Periodo perinatale: quasi triplicate donne a rischio depressione
Le donne con un rischio di depressione nel periodo perinatale sono in continuo aumento. Sono passate dall’11,6% nel 2019, al 13,3% nel 2020, fino al 19,5% tra gennaio e settembre 2021 e al 25,5% tra novembre 2021 e aprile 2022. Il periodo perinatale va dall’inizio della gravidanza al primo anno dopo il parto.
Si tratta dei primi dati nazionali che misurano l’impatto della pandemia sul rischio di depressione e ansia nelle madri durante questa fase. L’indagine – pubblicata sull’International Journal of Environmental Research and Public Health – ha coinvolto più di 14.000 donne. Gli screening sono stati eseguiti nel periodo 2019-2022 dai servizi pubblici territoriali che partecipano al Network Italiano per la Salute Mentale Perinatale, coordinato dal Centro di Riferimento per le Scienze Comportamentali e la Salute Mentale (SCIC) dell’Istituto Superiore di Sanità.
Salute mentale perinatale
Le variabili associate al rischio di depressione includono l’avere problemi economici e non poter fare affidamento sul sostegno di parenti o amici. Mentre, rappresenta un rischio minore, essere casalinga. Per quanto riguarda il rischio ansia, le variabili associate sono l’essere di nazionalità italiana, avere alcuni o molti problemi economici, non poter contare sul sostegno di parenti o amici. Pesa sul rischio anche non aver frequentato un corso di preparazione al parto. I dati sul campione nazionale, evidenziano l’impatto negativo della pandemia sulla salute mentale delle donne nel periodo perinatale.

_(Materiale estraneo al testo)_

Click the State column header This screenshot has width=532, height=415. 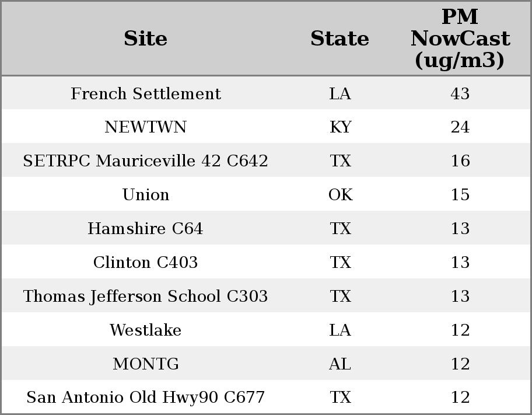click(x=340, y=39)
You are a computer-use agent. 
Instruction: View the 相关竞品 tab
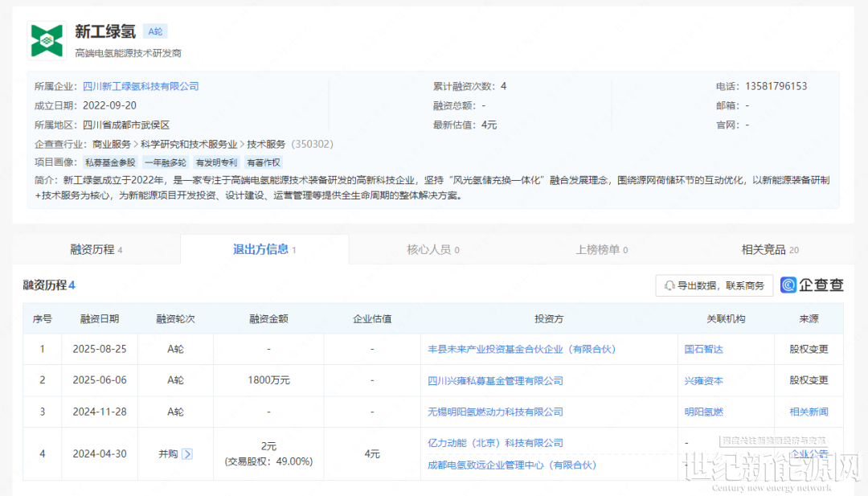coord(769,250)

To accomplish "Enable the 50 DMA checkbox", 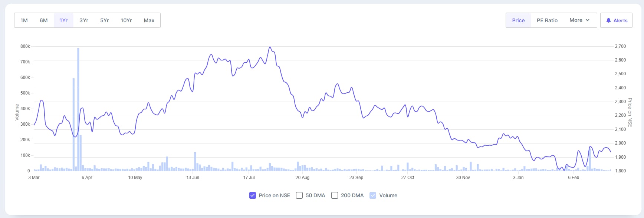I will [x=299, y=195].
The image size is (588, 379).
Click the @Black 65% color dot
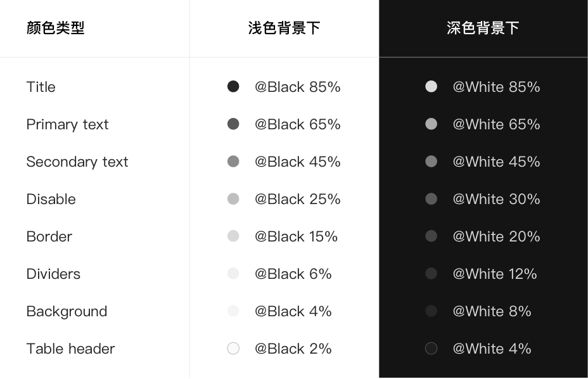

Si conferma il ruolo di fattori psicosociali per l’ansia e la depressione e la loro esacerbazione durante il biennio della pandemia. Sebbene siano ancora preliminari, “i risultati evidenziano l’urgenza di monitorare il benessere psicologico delle donne nel periodo perinatale” – si legge nella nota dell’ISS. “L’attuazione di programmi di screening in questo periodo è particolarmente importante per identificare precocemente le donne a più alto rischio di ansia/depressione”. Per favorire, quindi, “la loro inclusione in programmi di intervento efficaci”. Per agevolare “lo sviluppo della relazione madre-bambino e della salute mentale per tutta la vita”.